In the wake of 9/11, Congress reorganized the intelligence and law enforcement communities to get them to talk to each other more effectively. They created another layer of bureaucracy and tossed a bunch of redundant law enforcement groups under it, and now are shocked…shocked…that it didn’t work. He is the issue of top-down, statist thinking. Exactly the kind that Babbin brings to the table. Bottom-up reviews, restructuring — we’ve seen this before from Ivy League politicians and their sycophants. All that would happen is the creation of more positions for their classmates to fill at far-too-high pay scales.
Here’s why this won’t work: 1) FBI doesn’t share, and worse, they want your budget. Want to have your organization put under the microscope? Let the FEEB work an op with you and plan it. Now it will fail, your organization will look awful, and the FEEB will ask for more of your authority and budget be transferred to them. 2) More layers of bureaucracy mean more layers of bullshit to cut through before the policy makers see your stuff. 3) Most of that bureaucracy will be Harvard and Yale lawyer types from select families that wouldn’t know how to plug in a computer, much less make informed decisions on world policy. 4) The knucledraggers that know what they are doing will never get into positions where they can streamline the analysis and reporting process…they’re knuckledraggers, after all. Ask Gust Avrakotos.
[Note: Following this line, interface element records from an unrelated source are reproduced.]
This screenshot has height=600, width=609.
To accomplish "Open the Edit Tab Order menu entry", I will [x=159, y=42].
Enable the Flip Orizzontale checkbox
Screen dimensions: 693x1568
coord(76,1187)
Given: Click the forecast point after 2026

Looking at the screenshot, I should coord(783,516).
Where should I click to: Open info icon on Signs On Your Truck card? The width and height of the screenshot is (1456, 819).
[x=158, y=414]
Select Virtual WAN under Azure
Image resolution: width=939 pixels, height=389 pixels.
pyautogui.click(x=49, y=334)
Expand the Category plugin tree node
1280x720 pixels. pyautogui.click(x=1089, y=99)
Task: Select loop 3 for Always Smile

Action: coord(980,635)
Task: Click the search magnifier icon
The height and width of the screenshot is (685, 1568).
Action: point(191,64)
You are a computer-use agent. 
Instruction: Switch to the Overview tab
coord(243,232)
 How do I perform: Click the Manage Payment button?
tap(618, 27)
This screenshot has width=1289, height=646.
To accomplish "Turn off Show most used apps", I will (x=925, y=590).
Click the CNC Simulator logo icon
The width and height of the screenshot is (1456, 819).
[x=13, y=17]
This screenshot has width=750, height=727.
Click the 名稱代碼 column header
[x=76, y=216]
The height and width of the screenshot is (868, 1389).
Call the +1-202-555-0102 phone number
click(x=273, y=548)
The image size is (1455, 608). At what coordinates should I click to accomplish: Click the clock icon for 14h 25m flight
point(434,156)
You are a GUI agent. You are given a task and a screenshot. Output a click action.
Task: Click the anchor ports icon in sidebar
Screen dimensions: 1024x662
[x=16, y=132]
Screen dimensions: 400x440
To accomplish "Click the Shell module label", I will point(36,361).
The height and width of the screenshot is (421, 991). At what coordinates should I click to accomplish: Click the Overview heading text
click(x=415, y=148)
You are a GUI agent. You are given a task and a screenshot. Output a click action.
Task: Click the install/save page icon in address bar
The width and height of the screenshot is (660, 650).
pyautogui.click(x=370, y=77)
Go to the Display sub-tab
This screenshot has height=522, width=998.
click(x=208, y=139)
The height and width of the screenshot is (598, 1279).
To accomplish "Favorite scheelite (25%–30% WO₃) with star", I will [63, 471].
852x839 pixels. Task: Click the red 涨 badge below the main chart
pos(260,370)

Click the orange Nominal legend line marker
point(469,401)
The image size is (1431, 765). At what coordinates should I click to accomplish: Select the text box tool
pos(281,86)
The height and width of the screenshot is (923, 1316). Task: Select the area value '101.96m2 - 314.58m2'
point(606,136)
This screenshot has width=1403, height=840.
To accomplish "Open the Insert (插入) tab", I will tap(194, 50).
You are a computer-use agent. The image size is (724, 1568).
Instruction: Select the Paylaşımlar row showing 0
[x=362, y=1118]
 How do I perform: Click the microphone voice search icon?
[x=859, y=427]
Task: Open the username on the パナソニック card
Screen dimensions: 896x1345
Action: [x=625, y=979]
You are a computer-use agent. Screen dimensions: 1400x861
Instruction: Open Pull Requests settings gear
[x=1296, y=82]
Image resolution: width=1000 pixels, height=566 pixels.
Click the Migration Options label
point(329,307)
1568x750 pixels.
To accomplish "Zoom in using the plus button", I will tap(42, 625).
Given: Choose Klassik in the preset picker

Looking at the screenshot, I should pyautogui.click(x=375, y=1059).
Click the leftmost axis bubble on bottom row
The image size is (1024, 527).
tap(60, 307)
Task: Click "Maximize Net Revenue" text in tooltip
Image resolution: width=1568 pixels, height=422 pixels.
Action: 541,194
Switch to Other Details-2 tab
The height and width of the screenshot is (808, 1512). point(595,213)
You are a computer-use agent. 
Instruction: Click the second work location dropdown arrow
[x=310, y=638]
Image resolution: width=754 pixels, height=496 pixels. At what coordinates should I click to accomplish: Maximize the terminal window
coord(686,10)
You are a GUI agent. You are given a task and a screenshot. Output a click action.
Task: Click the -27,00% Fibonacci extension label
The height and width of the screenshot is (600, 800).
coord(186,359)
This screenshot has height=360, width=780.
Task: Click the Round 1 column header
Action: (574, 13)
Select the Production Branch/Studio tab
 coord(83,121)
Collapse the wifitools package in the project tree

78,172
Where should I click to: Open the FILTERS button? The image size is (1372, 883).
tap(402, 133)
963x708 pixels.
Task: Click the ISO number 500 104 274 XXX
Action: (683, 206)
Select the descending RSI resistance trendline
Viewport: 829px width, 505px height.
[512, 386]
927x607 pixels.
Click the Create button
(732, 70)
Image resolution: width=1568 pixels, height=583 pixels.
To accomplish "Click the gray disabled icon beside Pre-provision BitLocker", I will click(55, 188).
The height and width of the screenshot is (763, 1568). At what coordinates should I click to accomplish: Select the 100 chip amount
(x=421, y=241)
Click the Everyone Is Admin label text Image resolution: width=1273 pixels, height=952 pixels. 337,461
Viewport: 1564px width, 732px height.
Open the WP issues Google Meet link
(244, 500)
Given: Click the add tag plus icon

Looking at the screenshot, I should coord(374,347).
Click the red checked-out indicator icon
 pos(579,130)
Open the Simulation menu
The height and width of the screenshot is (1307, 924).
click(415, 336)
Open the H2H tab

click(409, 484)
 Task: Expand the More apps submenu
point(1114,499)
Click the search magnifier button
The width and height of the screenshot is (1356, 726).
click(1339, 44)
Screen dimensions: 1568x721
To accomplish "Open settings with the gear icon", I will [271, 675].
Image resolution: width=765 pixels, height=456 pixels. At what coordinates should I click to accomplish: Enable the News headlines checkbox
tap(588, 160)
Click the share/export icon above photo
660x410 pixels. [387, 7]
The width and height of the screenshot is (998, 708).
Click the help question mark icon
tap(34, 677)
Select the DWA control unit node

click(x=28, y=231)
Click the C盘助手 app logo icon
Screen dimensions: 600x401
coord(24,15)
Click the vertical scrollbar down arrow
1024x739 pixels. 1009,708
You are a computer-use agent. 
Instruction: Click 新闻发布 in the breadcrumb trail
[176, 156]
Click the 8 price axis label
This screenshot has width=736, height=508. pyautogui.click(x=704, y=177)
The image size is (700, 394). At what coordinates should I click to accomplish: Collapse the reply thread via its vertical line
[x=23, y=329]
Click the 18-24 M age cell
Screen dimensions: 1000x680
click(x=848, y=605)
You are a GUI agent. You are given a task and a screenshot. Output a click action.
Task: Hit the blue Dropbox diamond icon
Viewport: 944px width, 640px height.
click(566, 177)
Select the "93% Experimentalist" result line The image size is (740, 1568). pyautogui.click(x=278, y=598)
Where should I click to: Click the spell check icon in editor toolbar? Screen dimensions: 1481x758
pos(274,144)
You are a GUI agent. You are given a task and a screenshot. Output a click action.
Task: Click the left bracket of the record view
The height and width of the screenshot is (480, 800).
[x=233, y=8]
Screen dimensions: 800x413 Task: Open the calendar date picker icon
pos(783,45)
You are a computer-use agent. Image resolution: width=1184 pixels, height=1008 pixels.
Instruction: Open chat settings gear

Want to address this? Get rid of DHS, get rid of the half-assed separation between the operations and intelligence sides of the house (NCS and CIA, respectively), tightly task the dozens of law enforcement agencies so there’s less overlap — Customs does smuggling, Border Patrol handles border control, Secret Service does financial crimes, FEEB does interstate coordination of law enforcement, etc. etc… Get them out of intelligence as a mission. Cut the divisions that overlap to save funds.
Intelligence should be targeted and centralized…you know, what the Central Intelligence Agency was supposed to be. CIA should be where the analysis and reporting happens. NSA and NRO do SIGINT and ELINT very well. Let them collect and do initial analysis, but organizationally they should be under CIA. Operations — the military does a lot of this, but we need spies — National Clandestine Service sits in a weird organizational limbo, pull them back under the CIA’s umbrella. Keep them out of operations — they suck at this, as Iran, Iraq, Nicaragua, Cuba and Cambodia showed. They’re the eyes and ears; we need to recruit in the populations we need to, and we need open source intelligence…read the opposition’s fucking newspapers. Most of the time, they’re not really hiding what they’re up to. More importantly, target the right guys — the “bad guys” are usually pretty obvious. Target the demographic that is the problem. Profile. Concentrate your efforts. It works.
Promote from the ranks to the leadership. The old school ties, the cake eaters, the ones that care if your report is in proper CIA format (like APA or MLA for you college kids, but for CIA…) and don’t like that provocative word choice…they keep things from getting where they need to.
When you need to act abroad, the special forces boys — they’re the hands; when you need operations, go to them. They do it well. At home, that’s law enforcement, but they are hampered by things like “rights” and “the law”…and should be. This job is hard, and should be; otherwise, what’s the damned point? (See two paragraphs down for more…)
Unfortunately, this is all for nought when the mission is not to protect Americans in general, but is operating to protect the political class. The issues with intelligence and law enforcement stem from an unspoken mission shift from protecting “the people”, to protecting the “right people”, the decision-makers, from enemies foreign and domestic. When that’s the mission, you’re going to miss real threats to the general population.
More spies, less bureaucracy and what you have should be from the doers, not the politicians.